[PATCH] mac80211: Purge A-MPDU TX queues before station destructions

[PATCH] mac80211: Purge A-MPDU TX queues before station destructions

[Yogesh Ashok Powar]

When a station leaves suddenly while ampdu traffic to that station is still
running, there is a possibility that the ampdu pending queues are not freed due
to a race condition leading to memory leaks. In '__sta_info_destroy' when we
attempt to destroy the ampdu sessions in 'ieee80211_sta_tear_down_BA_sessions',
the driver calls 'ieee80211_stop_tx_ba_cb_irqsafe' to delete the ampdu
structures (tid_tx) and splice the pending queues and this job gets queued in
sdata workqueue. However, the sta entry can get destroyed before the above work
gets scheduled and hence the race.

Purging the queues and freeing the tid_tx to avoid the leak. The better solution
would be to fix the race, but that can be taken up in a separate patch.

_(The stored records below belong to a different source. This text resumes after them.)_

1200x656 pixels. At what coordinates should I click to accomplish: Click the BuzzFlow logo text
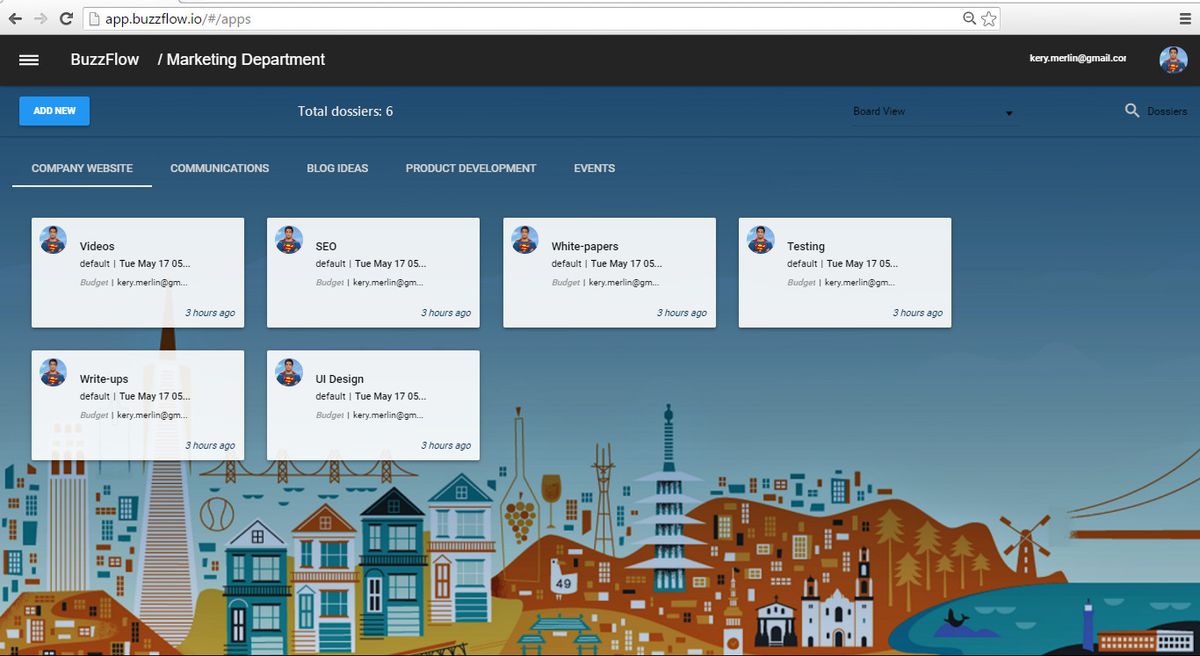104,60
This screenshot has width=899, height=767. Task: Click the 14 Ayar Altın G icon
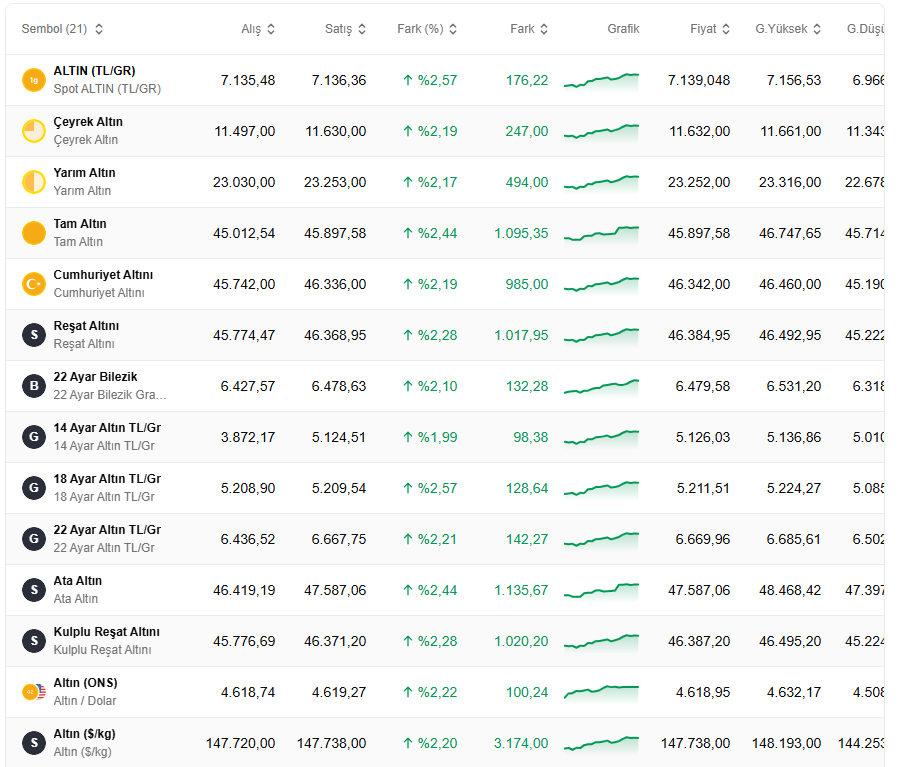click(34, 437)
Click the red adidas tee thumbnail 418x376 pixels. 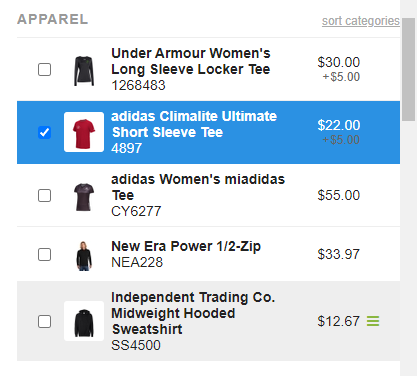point(84,132)

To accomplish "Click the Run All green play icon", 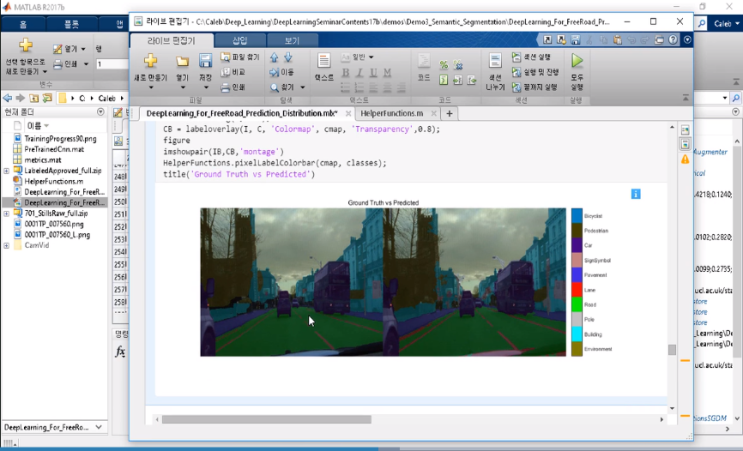I will [x=577, y=62].
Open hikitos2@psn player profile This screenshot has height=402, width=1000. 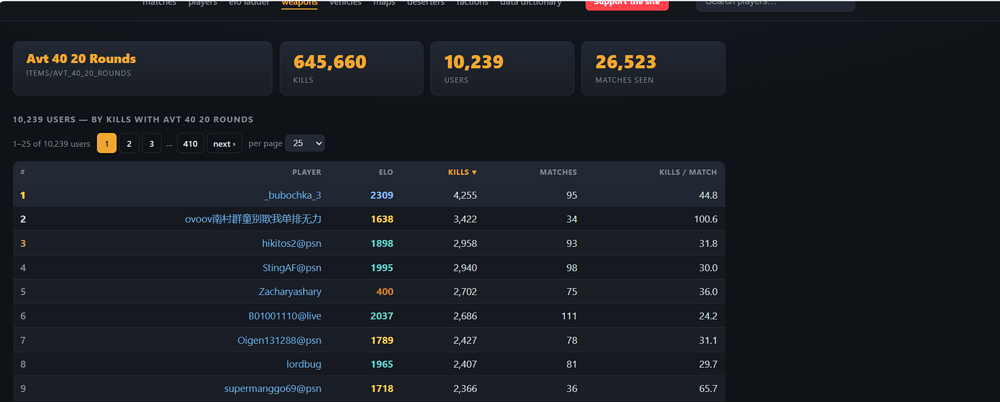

Signed-off-by: Nishant Sarmukadam <nishants@marvell.com>
Signed-off-by: Yogesh Ashok Powar <yogeshp@marvell.com>
---
 net/mac80211/sta_info.c |   25 +++++++++++++++++++++++++
 1 files changed, 25 insertions(+), 0 deletions(-)

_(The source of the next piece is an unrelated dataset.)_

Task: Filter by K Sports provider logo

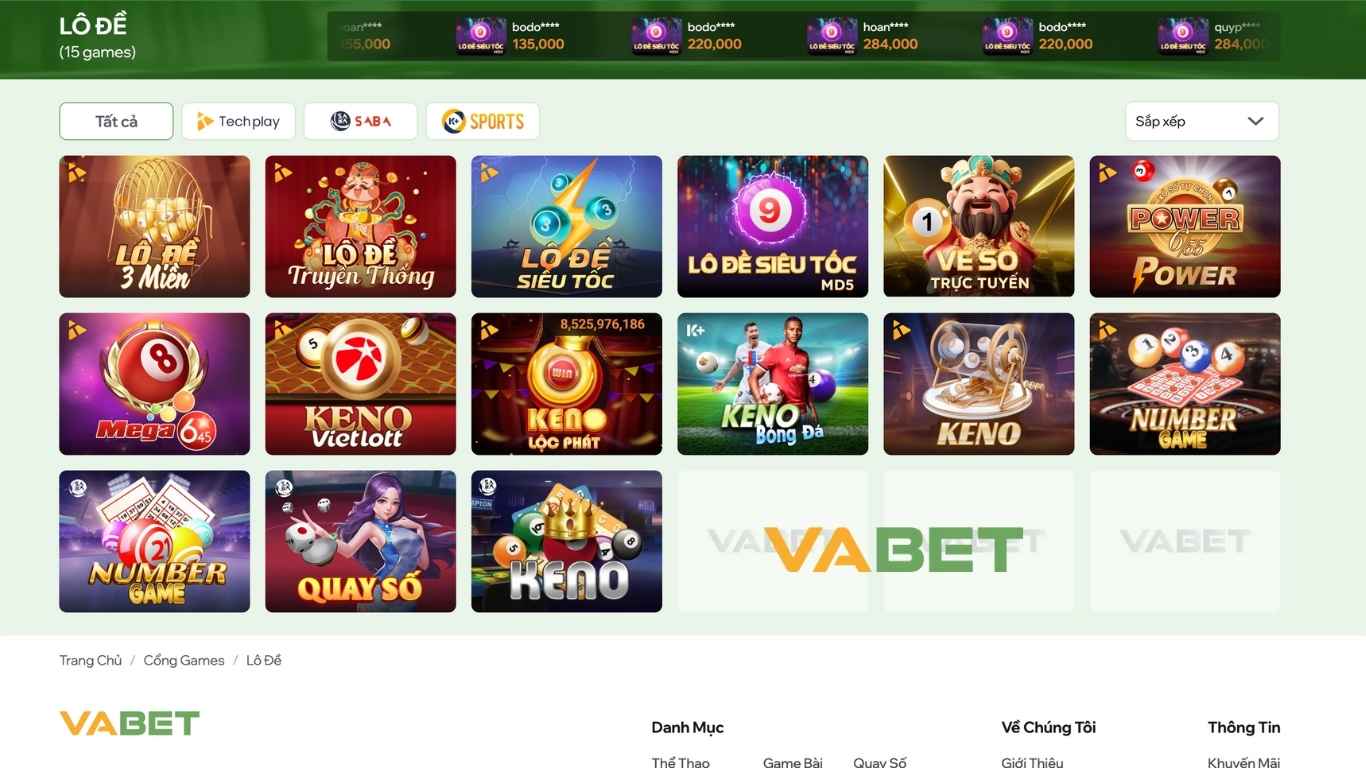Action: pos(482,121)
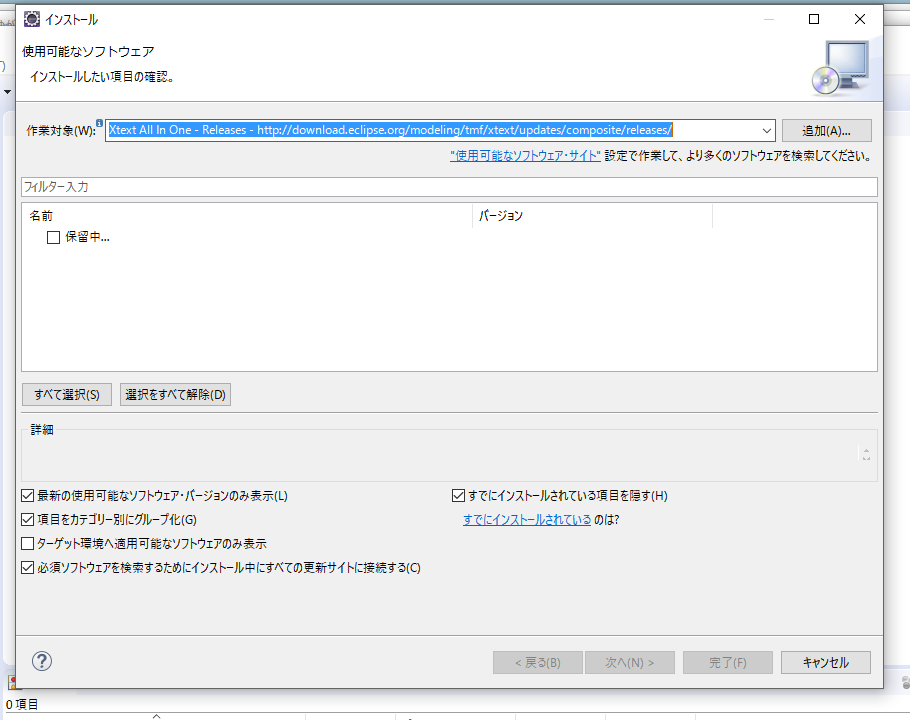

diff --git a/net/mac80211/sta_info.c b/net/mac80211/sta_info.c
index f982352..c6ca9bd 100644
--- a/net/mac80211/sta_info.c
+++ b/net/mac80211/sta_info.c
@@ -851,6 +851,7 @@ static int __must_check __sta_info_destroy(struct sta_info *sta)
 	struct ieee80211_sub_if_data *sdata;
 	unsigned long flags;
 	int ret, i, ac;
+	struct tid_ampdu_tx *tid_tx;
 
 	might_sleep();
 
@@ -949,6 +950,30 @@ static int __must_check __sta_info_destroy(struct sta_info *sta)
 	}
 #endif
 
+	/* There could be some memory leaks because of ampdu tx pending queue
+	 * not being freed before destroying the station info.
+	 *
+	 * Make sure that such queues are purged before freeing the station
+	 * info.
+	 * TODO: We have to somehow postpone the full destruction
+	 * until the aggregation stop completes. Refer
+	 * http://thread.gmane.org/gmane.linux.kernel.wireless.general/81936
+	 */
+	for (i = 0; i < STA_TID_NUM; i++) {
+		if (!sta->ampdu_mlme.tid_tx[i])
+			continue;
+		tid_tx = sta->ampdu_mlme.tid_tx[i];
+		if (skb_queue_len(&tid_tx->pending)) {
+#ifdef CONFIG_MAC80211_HT_DEBUG
+			wiphy_debug(local->hw.wiphy, "TX A-MPDU  purging %d "
+				"packets for tid=%d\n",
+				skb_queue_len(&tid_tx->pending), i);
+#endif /* CONFIG_MAC80211_HT_DEBUG */
+			__skb_queue_purge(&tid_tx->pending);
+		}
+		kfree_rcu(tid_tx, rcu_head);
+	}
+
 	__sta_info_free(local, sta);
 
 	return 0;
-- 
1.5.4.1

Re: [PATCH] mac80211: Purge A-MPDU TX queues before station destructions

[Emmanuel Grumbach]

>
> When a station leaves suddenly while ampdu traffic to that station is still
> running, there is a possibility that the ampdu pending queues are not freed due
> to a race condition leading to memory leaks. In '__sta_info_destroy' when we
> attempt to destroy the ampdu sessions in 'ieee80211_sta_tear_down_BA_sessions',
> the driver calls 'ieee80211_stop_tx_ba_cb_irqsafe' to delete the ampdu
> structures (tid_tx) and splice the pending queues and this job gets queued in
> sdata workqueue. However, the sta entry can get destroyed before the above work
> gets scheduled and hence the race.
>
> Purging the queues and freeing the tid_tx to avoid the leak. The better solution
> would be to fix the race, but that can be taken up in a separate patch.
>

Did you actually run into that race, or you can see the bug from code
inspection ?

Re: [PATCH] mac80211: Purge A-MPDU TX queues before station destructions

[Yogesh Ashok Powar]

On Wed, Dec 07, 2011 at 11:07:13PM -0800, Emmanuel Grumbach wrote:
> >
> > When a station leaves suddenly while ampdu traffic to that station is still
> > running, there is a possibility that the ampdu pending queues are not freed due
> > to a race condition leading to memory leaks. In '__sta_info_destroy' when we
> > attempt to destroy the ampdu sessions in 'ieee80211_sta_tear_down_BA_sessions',
> > the driver calls 'ieee80211_stop_tx_ba_cb_irqsafe' to delete the ampdu
> > structures (tid_tx) and splice the pending queues and this job gets queued in
> > sdata workqueue. However, the sta entry can get destroyed before the above work
> > gets scheduled and hence the race.
> >
> > Purging the queues and freeing the tid_tx to avoid the leak. The better solution
> > would be to fix the race, but that can be taken up in a separate patch.
> >
> 
> Did you actually run into that race, or you can see the bug from code
> inspection ?
We did see this while running stress tests.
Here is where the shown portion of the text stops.